Еще несколько лет назад New York Times признала, что изменение самооценки от пациента к потребителю также размывает роль врача как специалиста и блюстителя лечения: «Для значительного числа людей в возрасте от 20 до 40 лет становится правилом решать самостоятельно, какие принимать лекарства, – особенно это касается стимуляторов, антидепрессантов и других психотропных препаратов. Убежденные в своих способностях и скептически относящиеся к опыту психиатров при лечении таких проблем, как депрессия, они предпочитают самостоятельно наводить справки и полагаться на опыт друзей. Медицинское образование в их глазах полезно, но не безусловно необходимо»[623]. Возможно, для врачей настало время глубже осознать эту реальность и переосмыслить свою роль экспертов в области здравоохранения в эпоху интернета.
Тенденция к массовому допингу для повышения эффективности на работе, требующая срочных консультаций медицинских этиков, вряд ли распознается. Или же авторы меморандума в Brain & Mind стремились к новаторским фармакологическим препаратам, которые будут разрабатываться под наблюдением общественности и вскоре выйдут из лабораторий фармацевтической промышленности? Может ли лекарство, улучшающее эффективность повседневной работы, появиться как побочный продукт исследований деменции?

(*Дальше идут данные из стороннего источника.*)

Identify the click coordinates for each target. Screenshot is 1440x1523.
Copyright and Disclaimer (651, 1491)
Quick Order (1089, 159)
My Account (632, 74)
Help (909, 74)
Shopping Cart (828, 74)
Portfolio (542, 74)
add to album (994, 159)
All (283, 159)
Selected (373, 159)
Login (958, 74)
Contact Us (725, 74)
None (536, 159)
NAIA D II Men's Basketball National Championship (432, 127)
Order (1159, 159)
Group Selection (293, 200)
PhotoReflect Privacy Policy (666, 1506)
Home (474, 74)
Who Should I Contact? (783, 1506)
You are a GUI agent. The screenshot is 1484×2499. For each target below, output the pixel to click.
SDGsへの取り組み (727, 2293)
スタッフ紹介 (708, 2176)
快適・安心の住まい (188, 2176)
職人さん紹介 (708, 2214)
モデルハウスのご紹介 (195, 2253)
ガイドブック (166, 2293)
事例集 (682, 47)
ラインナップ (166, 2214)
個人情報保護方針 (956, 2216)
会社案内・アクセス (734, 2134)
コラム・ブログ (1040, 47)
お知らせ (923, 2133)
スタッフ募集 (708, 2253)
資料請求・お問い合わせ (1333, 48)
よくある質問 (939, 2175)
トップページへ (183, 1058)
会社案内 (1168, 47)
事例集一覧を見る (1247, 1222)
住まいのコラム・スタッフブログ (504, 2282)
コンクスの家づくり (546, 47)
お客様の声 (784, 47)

Здесь тоже можно успокоиться. Нет причин для суеты. Как мы знаем из опроса читателей журнала Nature, даже академическая исследовательская элита – в основном, в соответствии с осведомленностью на свое время – иногда пользуется допингом, а именно хорошо опробованными препаратами[624]. Классическими амфетаминами и амфетаминоподобными веществами, такими как «риталин» или «концерта». Как известно, на работе они делают нас бодрее, мотивированнее и настойчивее. Усиленная фармакологически эффективность имеет и свою цену. Это нервозность, бессонница и потеря аппетита. Кроме того, повышение производительности часто является лишь субъективным ощущением. Наряду с самоуверенностью увеличивается и частота ошибок. А также легко теряется общая картина, что собственным экспериментом с «риталином» подтвердила швейцарская журналистка Биргит Шмид: «При написании текстов мне стало легче принимать решения. Нужно ли то или это высказывание, на чем я должна сфокусироваться? Слова беспрепятственно множатся. С другой стороны, я думаю менее связно. Я застреваю на конкретике, не привязывая результат к общему контексту. Мышление похоже на лазер, оно слишком сконцентрировано, чтобы перейти к следующей теме»[625].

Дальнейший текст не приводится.